Indoor-Farmen, Radwege, ein begehbares Klärwerk: Was aus der überflüssigen A104 in Berlin alles werden könnte
Der Abriss der Autobahnbrücke über den Breitenbachplatz ist beschlossene Sache. Doch was kommt dann? Der Schinkel-Wettbewerb gab innovative Antworten für die Reste-Rampe.
Die Tage der Autobahnbrücke über dem Breitenbachplatz sind gezählt; der Abriss ist vom Senat beschlossen, schon 2024 könnten die Abrissbagger anrollen. Doch was kommt dann? Die Frage, was alles auf der Trasse der ehemaligen Bundesautobahn A 104 entstehen könnte, stand beim diesjährigen Schinkel-Wettbewerb des Architekten- und Ingenieurvereins zu Berlin-Brandenburg (AIV) im Fokus: „Stadt statt A 104“ lautete das Thema.
Jetzt stehen die Gewinnerteams fest – und die Ideen der Nachwuchsplaner:innen für den Breitenbachplatz und Umgebung sind mannigfaltig. Bis zum 26. März werden die eingereichten Arbeiten in der Universität der Künste (Hardenbergstraße 33, Aula R201, täglich 9 bis 20 Uhr) ausgestellt. Hier ein Vorgeschmack:
Tunnel zu Farmen
Warum sollten, wie in der Arbeit „Berlin’s Urban Bio-Loop“ vorgesehen, nicht die bisherigen Tunnel in der Autobahnüberbauung an der Schlangenbader Straße zu Orten des Indoor Farming werden? Auf der Trasse könnten Kleingärten und Wohnungen ebenso entstehen, wie Gemeinschaftseinrichtungen, „die der Lebensmittelverarbeitung, aber auch der Verwertung und dem Recycling von Abfällen gewidmet sind“. Aneliya Kavrakova, Mary Lee, Sue Yen Chong, Dienu Amriza Prihartadi von der University of Edinburgh gewannen mit ihrem Vorschlag den Schinkelpreis in der Sparte Architektur.
Fahrräder statt Autos
Der Entwurf „Quartier 104“ nutzt einen Teil der Autobahntrasse weiter – als schnelle Radverbindung zwischen Steglitz und Wilmersdorf. Direkt an der aufgeständerten Radroute grenzen im Nordosten eine Reihe neuer Wohn- und Bürogebäude; der erste Stock wird von der Rad-Etage erschlossen. Hier und da weitet sie sich zu kleinen Plätzen auf, die unterschiedlich bespielt und begrünt werden sollen.
########
Anforderungen:
(a) Nenne alle Personen, die im Auszug über die A 104 als Mitglieder des Teams der University of Edinburgh aufgeführt sind.
(b) Zitiere den Abschnitt des Auszugs über die A 104 ab den Worten „Fahrräder statt Autos“ bis einschließlich „begrünt werden sollen.“.
########
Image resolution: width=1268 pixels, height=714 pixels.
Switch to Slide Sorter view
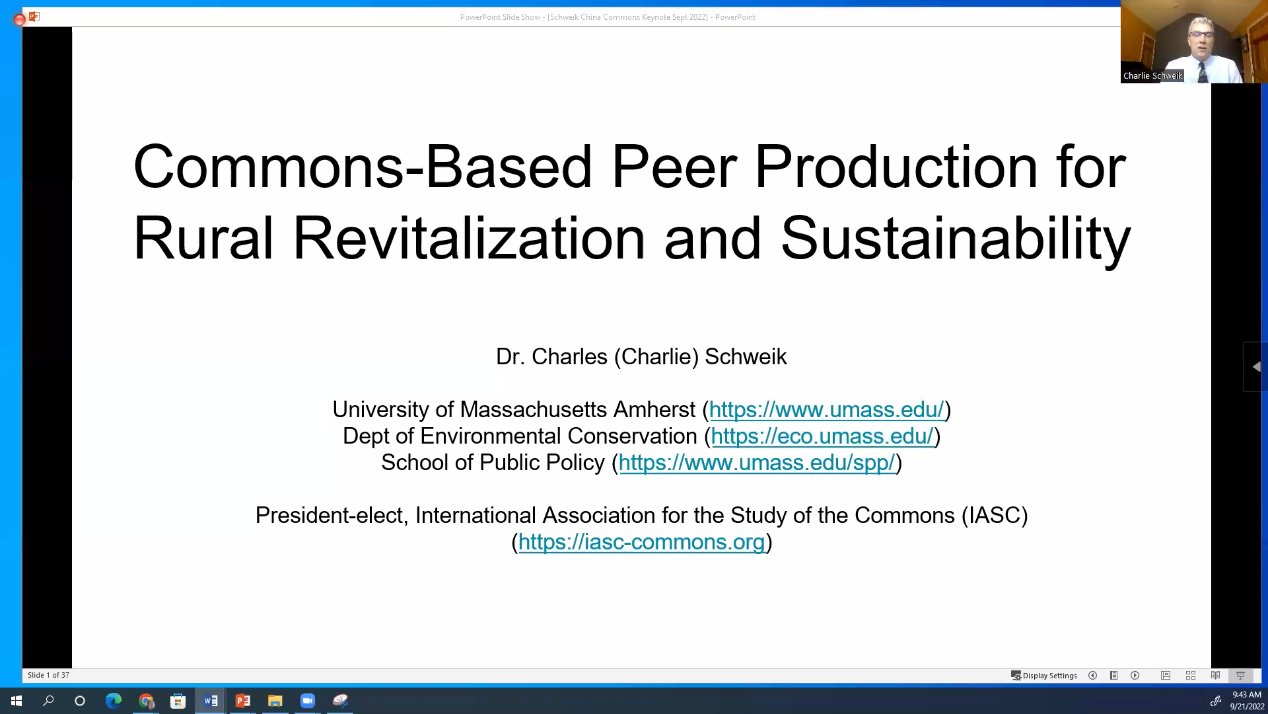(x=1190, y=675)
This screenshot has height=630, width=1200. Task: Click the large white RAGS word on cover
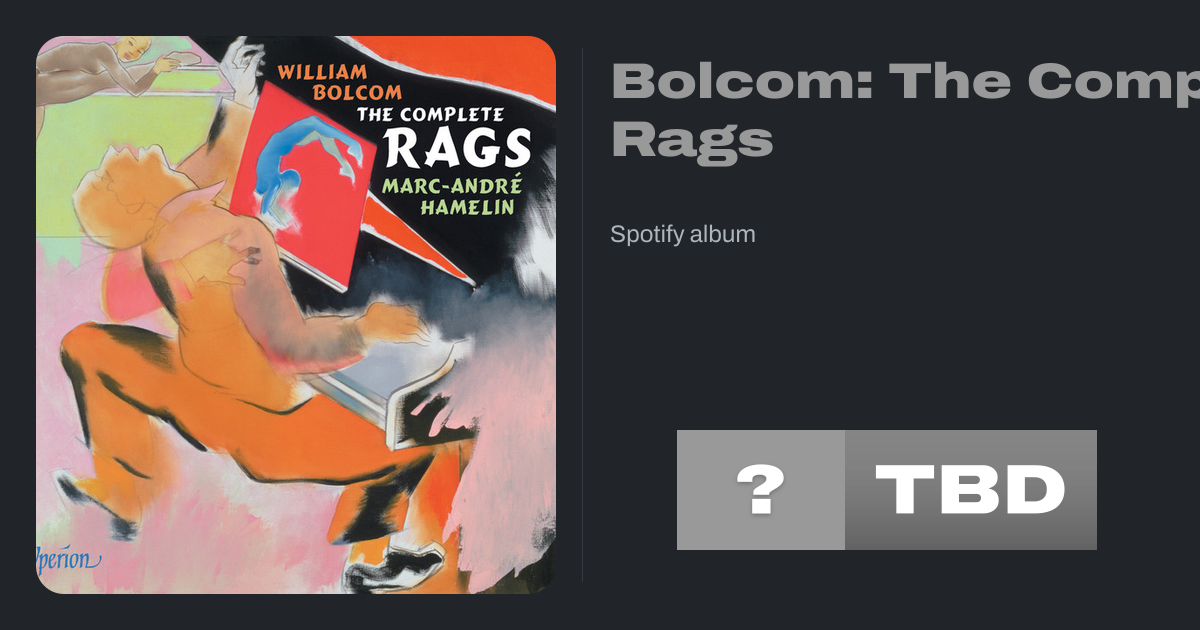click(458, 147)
########
Antworten je Aufgabe:
(a) Aneliya Kavrakova, Mary Lee, Sue Yen Chong, Dienu Amriza Prihartadi

(b)
Fahrräder statt Autos
Der Entwurf „Quartier 104“ nutzt einen Teil der Autobahntrasse weiter – als schnelle Radverbindung zwischen Steglitz und Wilmersdorf. Direkt an der aufgeständerten Radroute grenzen im Nordosten eine Reihe neuer Wohn- und Bürogebäude; der erste Stock wird von der Rad-Etage erschlossen. Hier und da weitet sie sich zu kleinen Plätzen auf, die unterschiedlich bespielt und begrünt werden sollen.